PORTAGE TOWNSHIP - An agreement between the Portage Township Board of Trustees and the owners of the Valley View Quarry was tentatively approved by both parties Tuesday.
Bruce Petersen, Portage Township supervisor, said the 17-page document provides limits for such things as hours of operation, including six Saturdays during the business season, noise and dust control and what to do with the quarry once operations cease there.
"It will have remediation once the pit is closed," he said.
Daily Mining Gazette/Kurt Hauglie
The Valley View Quarry is seen here in October, 2011. Portage Township and the owners of the quarry have reached a tentative agreement in a zoning dispute.
Petersen said the parties have agreed to the format of the agreement, but there are still some steps to be taken before it becomes official.
"It has yet to be signed by both parties," he said.
The agreement then must be approved and signed by Gogebic Circuit Court Judge Roy Gotham, who presided over a suit regarding the quarry, Petersen said.
In February 2011, the township and nearby property owners Victor and Emily Betterly and Kevin Grzelak filed lawsuits claiming the quarry was operating illegally because it was in an area zoned rural residential. That suit was decided in favor of the plaintiffs. Gogebic Circuit Court Judge Roy Gotham ordered the quarry to cease operations and for the owners of the quarry to begin the process to seek a special use permit. In July 2011, quarry owners, Thomas J. Moyle Jr. Inc., filed a lawsuit in federal court in Marquette asking for a temporary restraining order, or in the alternative a request for preliminary injunction against Portage Township be dismissed. The judge hearing that suit recommended it be dismissed.
Quarry owners did submit an application for a special use permit, but before that process went forward, the attorneys for the township and the quarry decided to work on a consent judgement, which has tentatively been agreed upon.
Regarding noise abatement, Petersen said one earthen berm will be constructed to block noise from the quarry and another berm will be constructed around the quarry generator, which will be moved to a wooded area on the site.
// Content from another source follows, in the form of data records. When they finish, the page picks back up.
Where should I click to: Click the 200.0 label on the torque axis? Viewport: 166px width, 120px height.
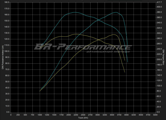159,60
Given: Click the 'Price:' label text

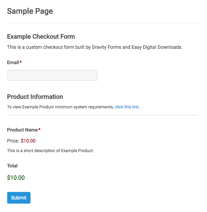Looking at the screenshot, I should [x=13, y=141].
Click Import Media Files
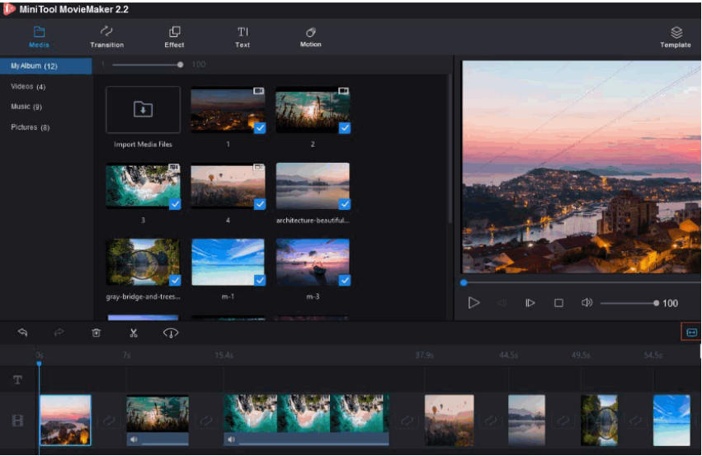 point(143,111)
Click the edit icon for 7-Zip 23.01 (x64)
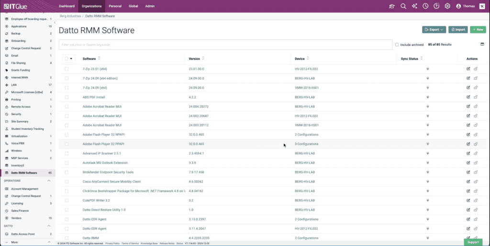Image resolution: width=490 pixels, height=246 pixels. click(x=468, y=69)
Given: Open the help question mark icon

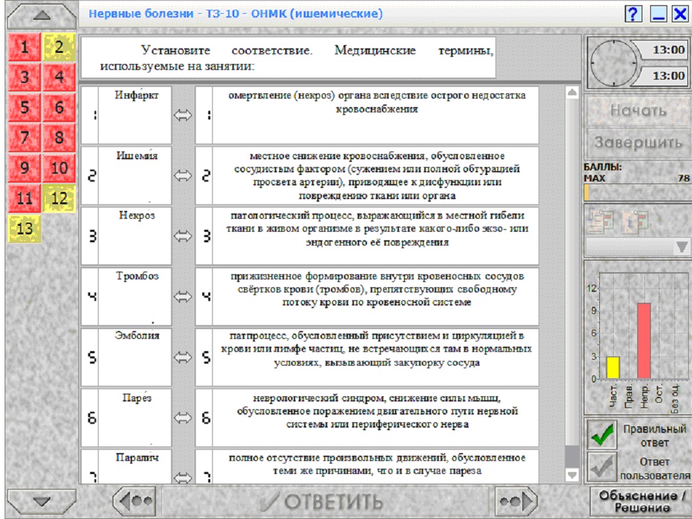Looking at the screenshot, I should click(x=633, y=14).
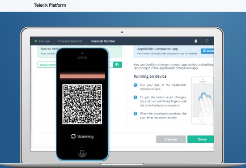Screen dimensions: 246x168
Task: Click the copy link icon button
Action: (117, 65)
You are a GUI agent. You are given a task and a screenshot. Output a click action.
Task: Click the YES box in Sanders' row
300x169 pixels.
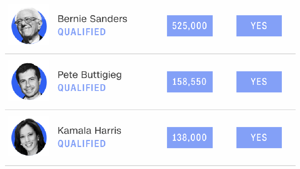pos(259,26)
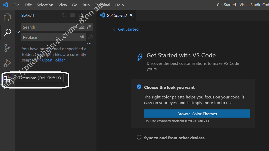Viewport: 269px width, 151px height.
Task: Select the Sync to and from other devices step
Action: tap(174, 138)
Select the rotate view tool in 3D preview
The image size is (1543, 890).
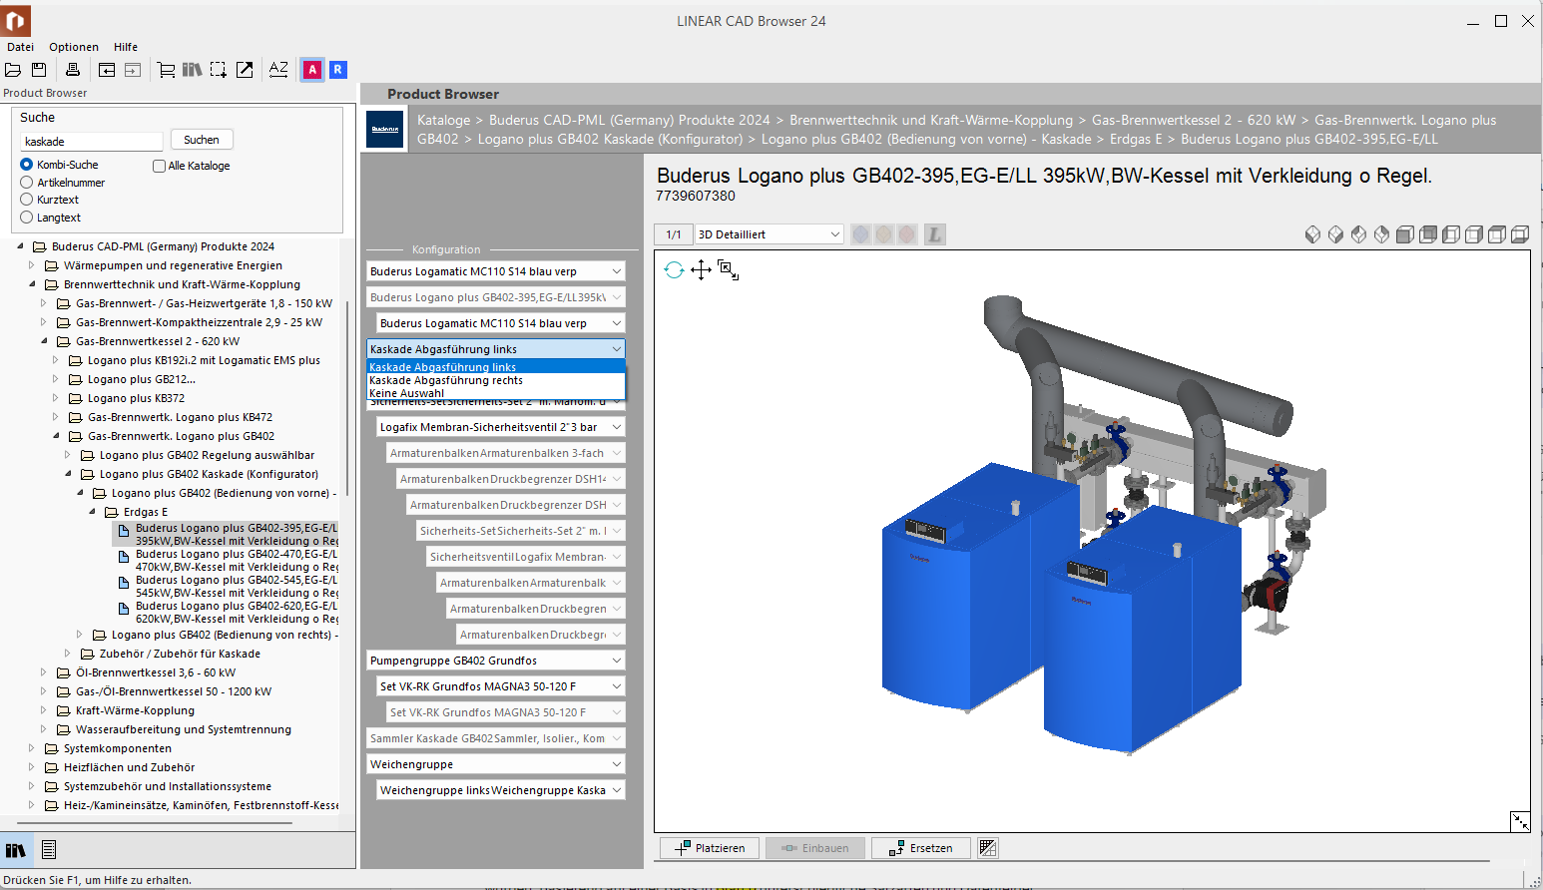pyautogui.click(x=675, y=269)

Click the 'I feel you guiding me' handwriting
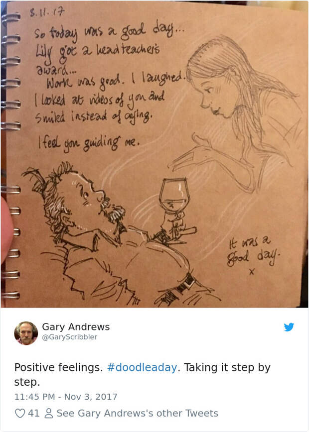tap(88, 142)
"It will deflect the sound," he said.
Andy Moyle, Moyle Companies president of real estate and development, said although the agreement isn't exactly what he would like, he's glad it's done.
Moyle said the agreement just signed is similar to what was worked out in 2009 with the township board, planning commission and quarry committee.
"The framework was established in '09," he said.
Petersen said the tentative agreement is similar to the 2009 proposal, but it's more definitive about the various aspects, including hours of operation and noise and dust control.
"There are a lot of things that have been enhanced and added," he said.
The remediation of the quarry once operations cease wasn't part of the 2009 proposal, Petersen said.
Moyle said he isn't happy with the restrictions on hours of operation, but he felt he had to accept it.
"This was agree to it or don't operate," he said. "No other business has to operate under such restrictive hours."
Moyle said he's also unhappy the quarry must have a permit because no other quarry in the township has such a restriction.
Despite his misgivings, Moyle said he's glad the quarry can start up again.
"Even though the agreement isn't ideal, we'll be able to get people back to work," he said.
Moyle and Petersen said it may be weeks before a final agreement is signed by both parties and Gotham.
Petersen said the law enacted in July 2011 allowing mining virtually anywhere in the state as long as there aren't "serious consequences" from doing so helped move the process to get an agreement about Valley View Quarry.
"That law changed the ball game," he said.
Petersen said he's relieved an agreement about the quarry is close.
"It's been a long time coming," he said. "It's been give and take on both sides. Both sides are always going to feel they've given a lot. I hope we can move forward."